As September progresses, we look to the change of seasons and we have been blessed by a last and precious glimpse of summer before autumn comes. Many of us will be out in our gardens this weekend preparing for autumn, pruning back shrubs and tidying borders. As the ground lies fallow, the structure and design of our gardens holds its own delights. At the heart of these designs architectural features are often to be found: jardinières, sundials and pots. In the late nineteenth and early part of the twentieth centuries a very British expression was given to the Art Nouveau through the Arts and Crafts movement.

Among the leading exponents of the Arts and Crafts taste was Liberty & Co. Its founder, Arthur Lasenby Liberty, built the Liberty brand by employing some of the country’s leading designers, though he insisted that they work anonymously. One of these designers was Archibald Knox, who joined Liberty & Co in 1899. Knox was the creative force behind Liberty’s Celtic Cymric and Tudric designs, worked in silver and pewter. In addition to metalwork and jewellery, Knox designed terracotta garden ornaments, carpets, wallpaper and fabrics for Liberty & Co, displaying virtuosity across all of these disciplines.

A pot of typical Compton design
A pot of typical Compton design

Another notable designer of garden pottery in the Celtic style was Mary Seton Watts. In 1900 she founded The Compton Potters’ Arts Guild. Inspired by the thinking of John Ruskin and William Morris, the Guild sought to celebrate and enable craftsmen through their creative handiwork. Mary’s Compton Pottery quickly became a successful business and it continued to prosper until 1955. The Arts and Crafts gallery, designed specifically to house the work of her husband, George Frederic Watts, was designed by Christopher Turnor and opened in 1904. It also served as a hostel for Mary Seton Watts’ potters. The Watts Gallery in Compton, Surrey, remains open to visitors today and, as well as exhibiting examples of G.F. Watts’ art, it houses over two hundred examples of Compton pottery.

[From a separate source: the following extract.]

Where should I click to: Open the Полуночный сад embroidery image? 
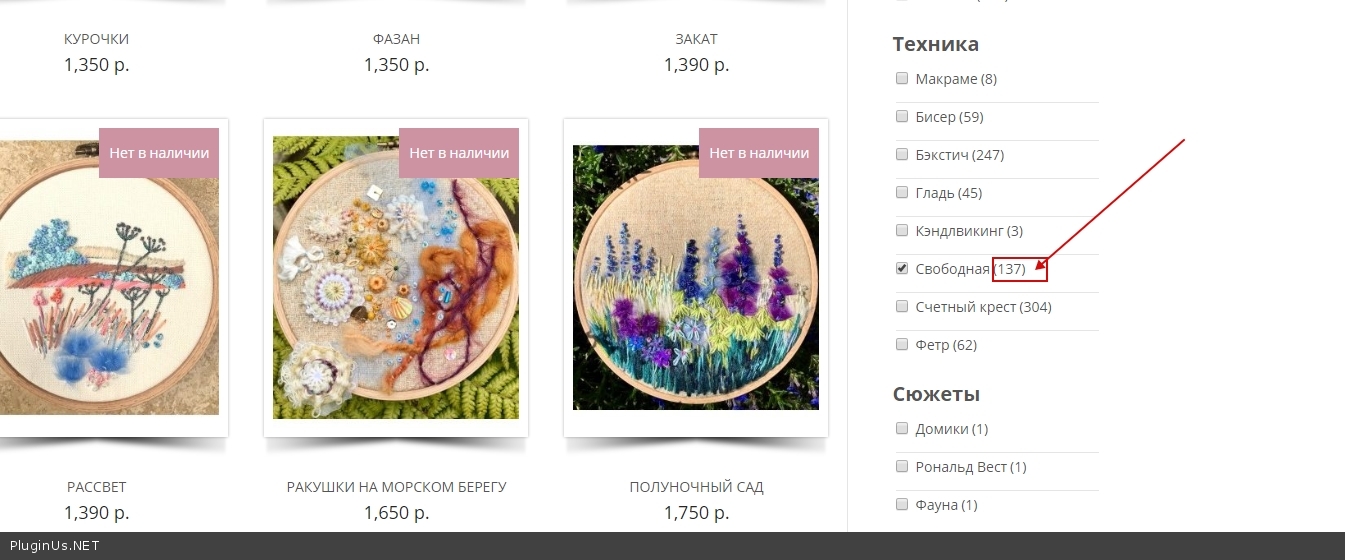pyautogui.click(x=696, y=277)
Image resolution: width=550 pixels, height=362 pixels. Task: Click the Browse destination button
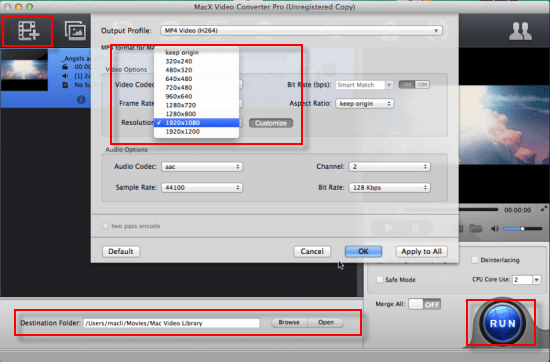(x=289, y=322)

My first single-owner collection and country house sale at Toovey’s was held at Little Thakeham, the exquisite Arts and Crafts home designed by the renowned architect Sir Edwin Lutyens in 1902. The contents of the sale reflected the exceptional eye, particular taste and sensitivity to the stylistic quality and period of this important house of its then custodians, my late friend Tim Ractliff and his wife Pauline. Tim and Pauline loved the house and its gardens, preserving and sharing their home as one of the country’s leading country house hotels. Once sold, Little Thakeham retired again from the public gaze and it remains a very private family home.

A Compton Pottery sundial
A Compton Pottery sundial

The garden effects in the auction included the Liberty & Co pottery jardinière illustrated here, which was designed by Archibald Knox. It added focus to the formal garden. The bowl and stem were typically decorated in relief with a Celtic knot design. Today a jardinière of this quality and design would potentially realise in excess of £5000. The lavender-filled pot also shown is a famous Compton design and one which is still reproduced today. Displaying Mary Seton Watts’ use of Art Nouveau design is the terracotta sundial. Although at the time there was no record of this design being from the Compton Pottery, it can be attributed to Compton by comparing the decorative motif on its stem with a similar one used on a known birdbath from the pottery. Today, an example like this would carry a pre-auction estimate of £3000-5000.

We British remain pots about pots, as illustrated by their values. They provide form and focus to a garden. Charming examples can be bought for a few hundred pounds, while the finest collectors’ pieces achieve thousands at auction. As you tidy your garden for the onset of autumn and winter, perhaps take time to stop and stare and imagine if a pot might work for you!